Ok I will map out the fuses tomorrow. AFAIK the whole living room is using the same fuse, so not sure if it would work with another outlet. I will try tomorrow to be sure.


I didn't replace the 20 amp yet, but just went downstairs to ask the guy who showed me the place before I rent it, and I saw he had two 15s, two 20 amps. I don't know much about electricity but does this mean that it's ok to use 20 amps?


No I didn't check the fuses for TL. So tomorrow I should do all these


I only used AC once today without the computer running and it seemed good. Since I never owned one before I am not sure if an AC can drop the room temperature below 20C? Like is it possible to have 15C?


I didn't go under 22C, even though one time it went back and forth between 22 and 21 rapidly and then stayed at 22C still. But if on a hot day, I can get it to 22C, that's good enough for me.




Cheers.
 
  #43  
Old 07-09-12, 08:50 PM
Justin Smith's Avatar
Member
Join Date: Dec 2010
Location: Cressona, Pa, USA
Posts: 2,546
Received 0 Votes on 0 Posts
Thanks guys. So there isn't a window close enough near the outlet that's near the living room doorway. I was reading online that you shouldn't use an extension cord with ACs, not sure why?
Because an a/c will turn a 16awg cord into a puddle or burning plastic and copper. If you must use an extension cord, do as Ray suggested and get a 12awg.
 
  #44  
Old 07-09-12, 08:50 PM
ray2047's Avatar
Member
Join Date: Mar 2006
Location: USA
Posts: 33,597
Received 13 Votes on 11 Posts
15s, two 20 amps. I don't know much about electricity but does this mean that it's ok to use 20 amps
No, it probably means he's an idiot if those are wired with #14.
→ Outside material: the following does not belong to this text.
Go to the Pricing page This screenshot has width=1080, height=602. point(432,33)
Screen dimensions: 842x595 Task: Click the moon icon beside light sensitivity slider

20-21c is generally considered comfortable and it should be able to keep the room that cold. 15c might be pushing it but down where I live we'd be looking for a jacket at 15c so we wouldn't usually expect an AC to go that low. You are keeping the door shut aren't you.

You are in a situation where you may have to choose between the lesser of two evils. While no extension cord is a good rule if you use #12* or at least #14* and keep it as short as possible you should be OK.

*The larger the gage (#) the smaller the wire and the less amps it can handle. The longer the wire the greater the voltage drop and when voltage drops amps increase.
 
  #45  
Old 07-09-12, 09:13 PM
Nashkat1's Avatar
Member
Join Date: Mar 2012
Location: USA
Posts: 8,470
Received 1 Vote on 1 Post
I didn't replace the 20 amp yet, but just went downstairs to ask the guy who showed me the place before I rent it, and I saw he had two 15s, two 20 amps. I don't know much about electricity but does this mean that it's ok to use 20 amps?
No, and yes. 20A fuses should be used to protect circuits wired with 12AWG conductors. A fuse no larger than 15A must be used to protect circuits wired with 14AWG conductors.

Until and unless you know that a circuit is wired with #12 or larger conductors, you should only use a 15A fuse in each of the four fuse holders.

No I didn't check the fuses for TL. So tomorrow I should do all these
Absolutely. Provided, of course, that both the apartment and you survive until tomorrow.

Ray said, in post #38
if you replaced the 15 with a 20 amp it could start a fire. You need to replace it immediately.
Immediately. Failing to change it to a 15A fuse could cause a fire.

Please buy and read Wiring Simplified, a.s.a.p. Apparently it is only available in English. Sorry.
 
  #46  
Old 07-09-12, 10:17 PM
ray2047's Avatar
Member
Join Date: Mar 2006
Location: USA
Posts: 33,597
Received 13 Votes on 11 Posts
Let me add that back when fuse boxes were used a 20 amp residential circuit was a rarity so when in doubt best practice if you can't check the wiring is to assume 15a.
 
  #47  
Old 07-10-12, 10:46 AM
Member
Join Date: Jun 2002
Location: Northern Minnesota
Posts: 1,636
Received 1 Vote on 1 Post
I could be wrong here but it seems to me the bases on the 15 and 20 were different, one shorter maybe, where if you put a 20 where a 15 should be it wouldn't work/make contact?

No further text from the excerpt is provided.